SHORT PROBLEM 1: According to the Christmas tradition post, where does Francesca buy her "00" Italian flour?
SHORT PROBLEM 2: Repeat the Christmas tradition post between "Francesca melts a" and "the meat mixture.", inclusive.

-- Start of DOCUMENT --

Christmas tradition

Over the years, my husband and I have created a Christmas Eve dinner tradition of a rich beef daube as our main course, an endive-pear-Roquefort salad to start and prune clafoutis for dessert. It isn’t what I grew up eating on Christmas eve (that always changed) but it’s a nice, cozy meal that just seems right.

I was wondering, though, about real, handed-down traditions. Do many of us really have them? The subject came up when I was talking with my Italian friend, Francesca. There was no hesitation when I asked what her family would be eating on the 25th: “Tortellini in brodo.”  This is the first year that she won’t be going home to Milan for the holidays so she’ll recreate the meal here. First, she explained, they’ll enjoy homemade tortellini in homemade broth, then they’ll eat the boiled chicken and beef that created the broth (with additional cotechino, a fresh Italian sausage) accompanied by an herby green sauce and another made with spicy horseradish. For dessert, it’ll be panettone. Just as it’s always been in Milan.

She told me about the women–her grandmother, mother and aunts–who gathered in the kitchen to make tortellini on Christmas Eve, after everyone had finished their traditional feast of fish. “My family is crazy about tradition,” she told me. “My job, when I was little, was to move the tortellini from the table [where they were made] to the cart [where they could be transported]. Later, my job was upgraded to closing the tortellini.” This year, she’ll be doing it all on her own–from grating the cheese and creating the filling, to rolling out the fresh pasta, to twisting up the cute little bundles. She invited me join her in the kitchen to learn how to make them.

Before starting to cook, Francesca consulted two Italian bibles of cooking, Il cucchiaio d’argento and Ada Boni’s Talismano della Felicita. (Both have been translated!)

Italian cookbooks.

Then she called her aunt in Italy for the real tips. Though the cookbooks call for veal, Francesca’s aunt uses chicken instead. And she adds sausage. “You’re trying to get the most taste in the filling,” Francesca explains. Look for sausage without fennel, a flavor too strong for the delicate tortellini.

Francesca melts a few tablespoons of butter in a pan then sautés chunks of chicken and pork and later adds some sausage meat until everything is cooked through.

Chicken and pork.

As that cooks, she prepares her pasta dough. Nothing is really measured out. She breaks two eggs into the mixer and adds about a cup of flour. But then she adds more eggs and flour as needed. Francesca does insist on “00” Italian flour, however, which she buys at Bay Cities deli in Santa Monica.

She lets the dough sit for a while and checks on the meat mixture.

She grates a big hunk of parmesan in her food processor then adds the cooked meat, some prosciutto and  mortadella and blends it all together into a fine mince. She tastes it and adds more cheese. “There’s no such thing as too much parmesan,” she says, laughing but serious. I put a pinch in my mouth and am so surprised at how Italian it tastes. It’s that mortadella combined, I think, with the parmesan. Then she adds an egg to help bind the delicate filling.

-- End of DOCUMENT --
-- Start of EXCERPTED DATA --

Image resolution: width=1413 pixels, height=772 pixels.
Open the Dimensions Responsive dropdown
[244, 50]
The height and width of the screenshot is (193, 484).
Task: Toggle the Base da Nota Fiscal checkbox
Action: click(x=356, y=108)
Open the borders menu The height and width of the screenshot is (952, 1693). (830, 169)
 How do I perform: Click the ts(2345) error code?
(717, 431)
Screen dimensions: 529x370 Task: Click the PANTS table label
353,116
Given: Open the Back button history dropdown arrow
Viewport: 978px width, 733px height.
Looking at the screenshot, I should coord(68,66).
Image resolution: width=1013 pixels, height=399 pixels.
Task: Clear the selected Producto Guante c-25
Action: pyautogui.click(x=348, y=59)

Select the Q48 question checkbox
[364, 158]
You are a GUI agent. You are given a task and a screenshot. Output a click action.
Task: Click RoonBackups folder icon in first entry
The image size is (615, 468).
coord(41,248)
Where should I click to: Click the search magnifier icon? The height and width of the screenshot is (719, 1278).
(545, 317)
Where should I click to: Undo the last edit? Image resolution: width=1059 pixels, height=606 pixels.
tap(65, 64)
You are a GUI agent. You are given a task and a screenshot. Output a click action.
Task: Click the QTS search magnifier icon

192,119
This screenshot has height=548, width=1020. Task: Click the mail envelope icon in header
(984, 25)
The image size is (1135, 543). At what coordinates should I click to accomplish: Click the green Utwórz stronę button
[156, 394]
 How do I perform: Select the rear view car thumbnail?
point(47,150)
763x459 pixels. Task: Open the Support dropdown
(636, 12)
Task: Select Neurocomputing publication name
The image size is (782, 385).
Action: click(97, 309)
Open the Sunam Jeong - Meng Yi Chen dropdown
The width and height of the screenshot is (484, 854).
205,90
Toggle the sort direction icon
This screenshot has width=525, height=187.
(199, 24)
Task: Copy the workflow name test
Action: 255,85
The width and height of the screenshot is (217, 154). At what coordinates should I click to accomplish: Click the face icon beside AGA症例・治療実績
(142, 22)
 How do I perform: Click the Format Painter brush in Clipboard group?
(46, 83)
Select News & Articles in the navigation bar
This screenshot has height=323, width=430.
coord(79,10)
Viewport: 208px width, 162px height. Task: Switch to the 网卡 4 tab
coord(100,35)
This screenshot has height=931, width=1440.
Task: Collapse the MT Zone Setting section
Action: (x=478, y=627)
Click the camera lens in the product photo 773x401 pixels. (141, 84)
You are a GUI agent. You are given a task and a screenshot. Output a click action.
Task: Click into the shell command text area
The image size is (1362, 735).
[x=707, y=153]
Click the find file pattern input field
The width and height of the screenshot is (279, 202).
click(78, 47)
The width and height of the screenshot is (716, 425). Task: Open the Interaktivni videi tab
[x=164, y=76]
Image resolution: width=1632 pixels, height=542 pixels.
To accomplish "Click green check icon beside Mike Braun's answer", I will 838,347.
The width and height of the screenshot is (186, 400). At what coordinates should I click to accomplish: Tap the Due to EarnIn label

-- End of EXCERPTED DATA --

WORKED SOLUTION 1: Bay Cities deli in Santa Monica

WORKED SOLUTION 2:
Francesca melts a few tablespoons of butter in a pan then sautés chunks of chicken and pork and later adds some sausage meat until everything is cooked through.

Chicken and pork.

As that cooks, she prepares her pasta dough. Nothing is really measured out. She breaks two eggs into the mixer and adds about a cup of flour. But then she adds more eggs and flour as needed. Francesca does insist on “00” Italian flour, however, which she buys at Bay Cities deli in Santa Monica.

She lets the dough sit for a while and checks on the meat mixture.